日本の臨床検査薬大手の栄研化学株式会社の最新の決算報告書が公開されました。業界を牽引する同社の業績は堅調で、感染症検査や検診関連製品の好調な売上を背景に、業績に明るい兆しが見られます。成長投資やコスト削減などを通じて、持続可能な事業展開を目指す同社に注目が集まっています。
企業情報
企業名: 栄研化学株式会社
証券コード: 45490
決算期: 2023年3月期
栄研化学株式会社の決算日・決算時期(スケジュール)は?
栄研化学の決算は年度制で、決算日は3月31日です。株主総会は6月に開催されます。四半期決算では、第3四半期の決算を今回公表しています。
主な事業
栄研化学は、臨床検査薬の研究・開発・製造・販売を主な事業としています。主力製品には、便潜血検査用試薬、免疫血清検査用試薬、尿検査用試薬などがあります。医療機関や検査センターなどに製品を提供することで、人々の健康管理に貢献しています。
今期の業績と利益率は?
当第3四半期の売上高は30,493百万円と前年同期比で9.9%減少しましたが、営業利益は3,417百万円と大幅な減益となりました。これは新型コロナウイルス検出試薬の売上が減少したためです。

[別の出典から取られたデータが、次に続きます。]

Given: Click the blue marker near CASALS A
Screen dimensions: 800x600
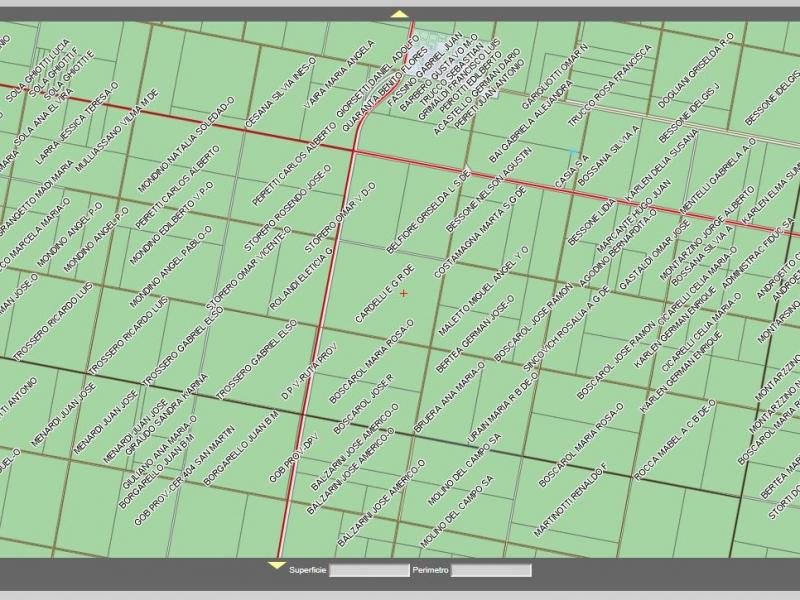Looking at the screenshot, I should (573, 153).
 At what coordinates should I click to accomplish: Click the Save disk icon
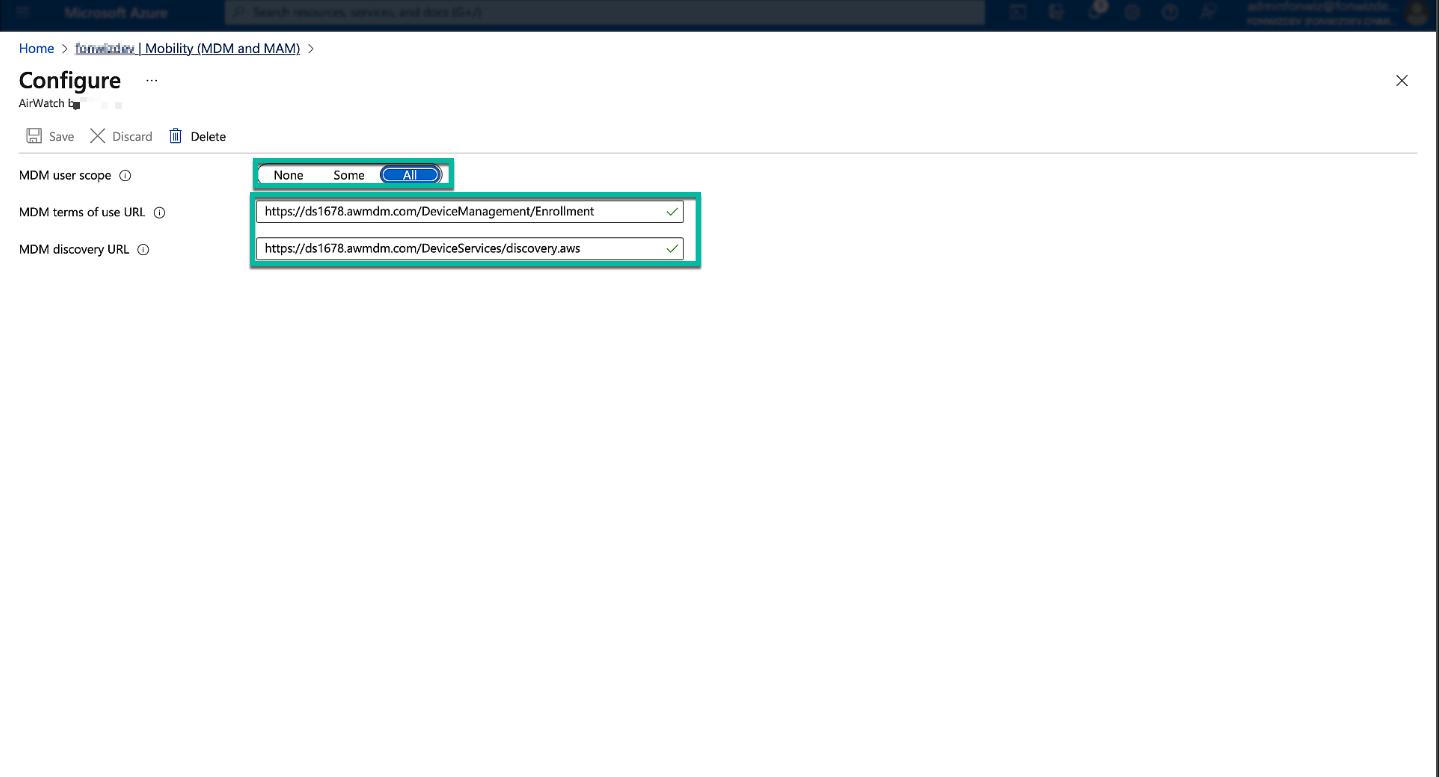(34, 136)
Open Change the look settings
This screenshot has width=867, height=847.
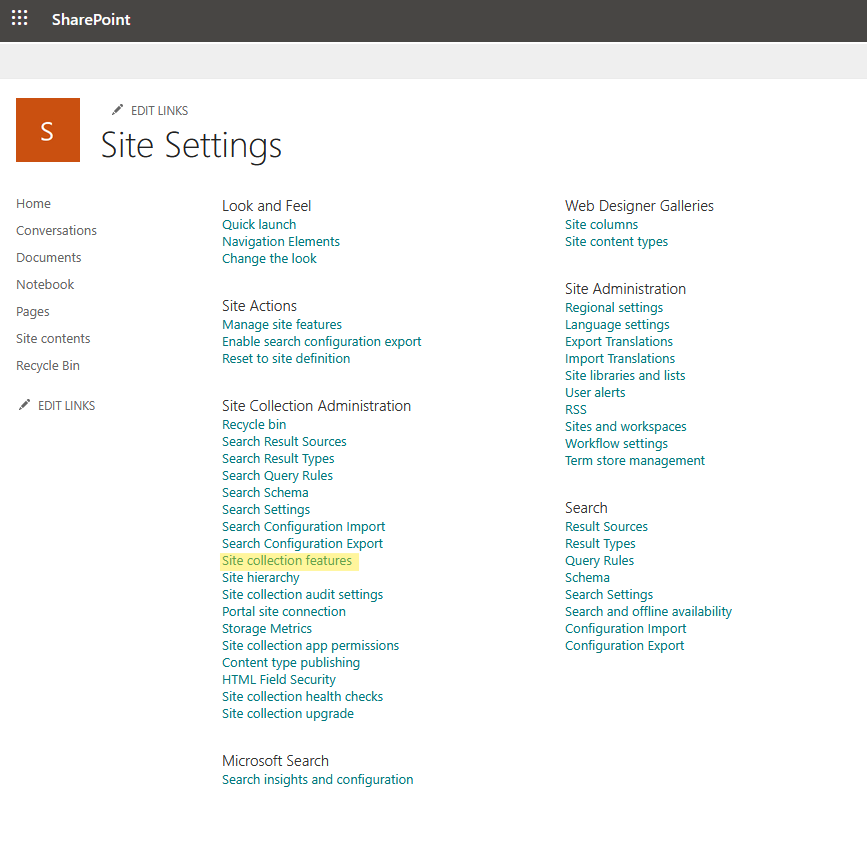269,258
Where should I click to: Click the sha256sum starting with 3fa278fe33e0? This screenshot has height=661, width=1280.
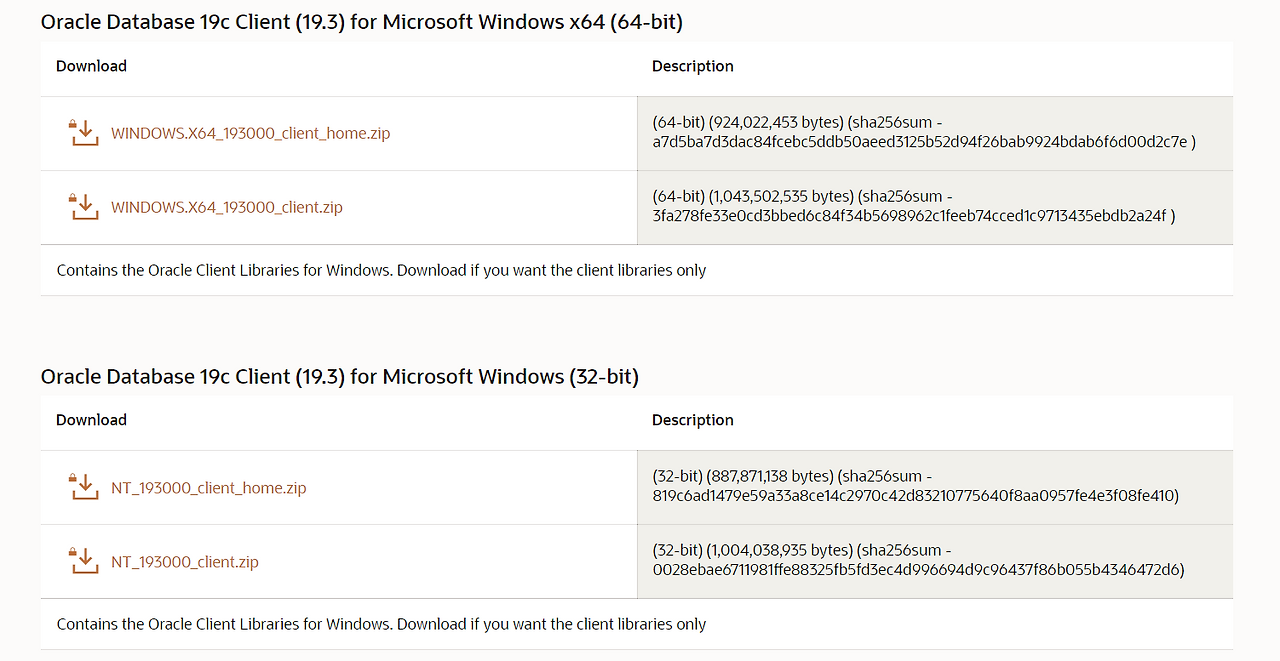[x=909, y=216]
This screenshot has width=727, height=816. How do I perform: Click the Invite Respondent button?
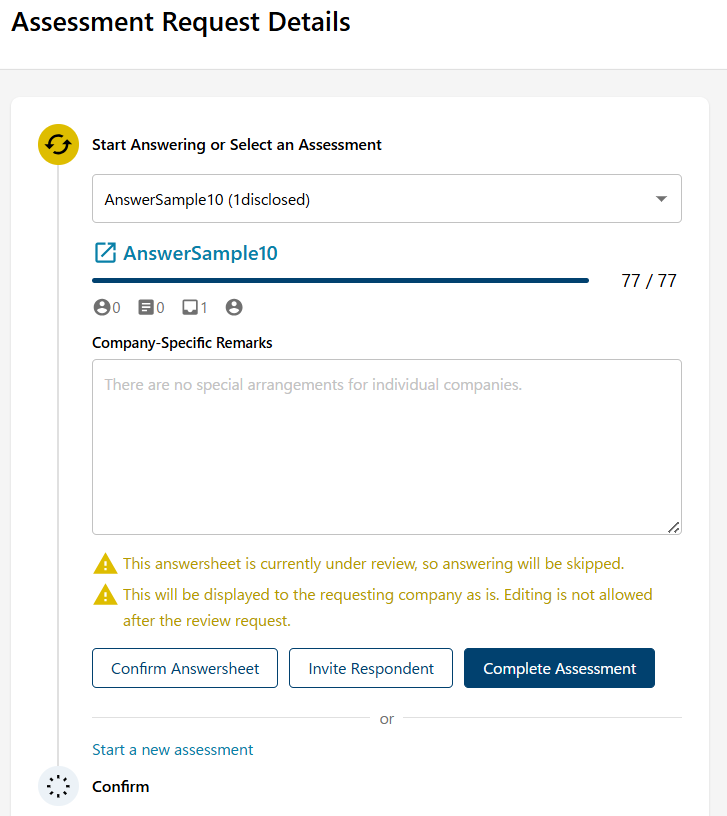click(371, 668)
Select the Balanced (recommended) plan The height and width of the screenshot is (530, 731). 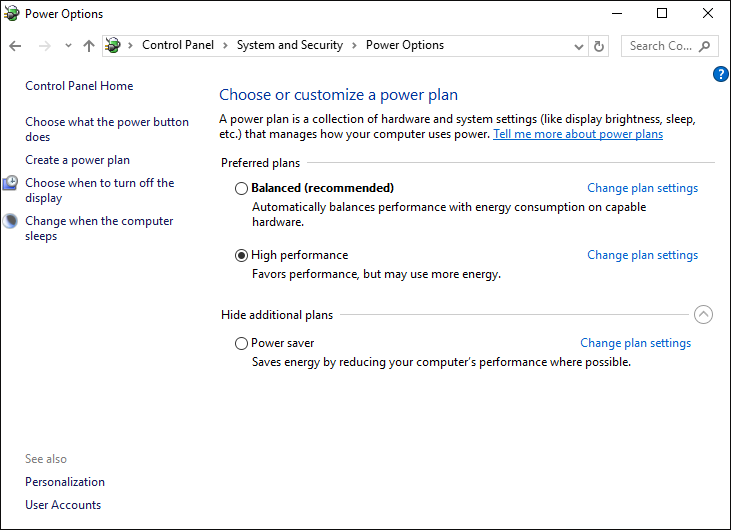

一方、便潜血検査用試薬などの主力製品は好調で、利益率の高いこれらの製品が増加傾向にあります。
売上・利益の推移
直近3年間の売上高は43,271百万円(2023年3月期)、33,860百万円(2022年3月期)、35,951百万円(2021年3月期)と推移しています。利益面では、経常利益が2023年3月期は5,736百万円、2022年3月期は7,107百万円、2021年3月期は6,873百万円と高水準を維持しています。
四半期連結貸借対照表について
2023年12月末時点の総資産は65,195百万円で、前期末比1,080百万円減少しています。一方、負債は14,924百万円と前期末比1,816百万円減少しています。自己資本比率は76.6%と高水準を維持しており、財務体質は健全です。
資産の部
流動資産は39,674百万円で、前期末比457百万円増加しました。固定資産は25,520百万円で、前期末比1,537百万円減少しました。主な要因は、長期預金の減少です。
負債の部
流動負債は10,603百万円で、前期末比1,840百万円減少しました。主な要因は、未払法人税等の減少です。固定負債は4,321百万円と前期末比25百万円増加しました。
純資産の部
純資産は50,271百万円で、前期末比735百万円増加しました。これは自己株式の減少などによるものです。1株当たり純資産は1,353.70円となりました。
ROAとROE
ROA(総資産経常利益率)は前期の10.7%から当期は5.4%に低下しています。一方、ROE(自己資本当期純利益率)は前期の11.3%から5.1%に減少しました。これは主に、高収益の新型コロナウイルス検出試薬の売上が減少したことによるものです。ただし、依然として高い水準を維持しています。
キャッシュフロー
営業活動によるキャッシュ・フローは2,570百万円のプラスを計上しました。一方、投資活動によるキャッシュ・フローは1,337百万円のマイナスとなりました。これは設備投資などによるものです。財務活動によるキャッシュ・フローは1,824百万円のマイナスで、主に配当金の支払いによるものです。
配当の支払額
同社は株主還元に積極的で、2023年3月期は1株当たり52円の配当を実施しました。2023年12月期の中間配当は1株当たり25円です。今後も安定配当を目指す方針のようです。
今後の展望
栄研化学は「がんの予防・治療」「感染症撲滅・感染制御」「ヘルスケアに役立つ製品・サービス」の3つの注力事業分野に取り組んでおり、これらの分野で新製品の開発や海外展開を加速させる方針です。さらなる成長と企業価値向上を目指していくとのことです。
編集部のまとめ
栄研化学は、新型コロナウイルス検出試薬の売上減少により減益となりましたが、その他の主力製品が好調に推移しています。今後は成長分野への投資と経営効率化により、収益性の改善が期待されます。株主還元も積極的に行っており、同社の業績と成長戦略に注目が集まっています。
栄研化学株式会社の決算日や配当についてまとめました。
栄研化学の決算日は3月31日で、年1回の決算です。株主総会は6月に開催されます。配当は年間52円(2023年3月期)と健全な水準を維持しており、株主還元にも注力しています。今後の成長に期待が高まっている企業といえるでしょう。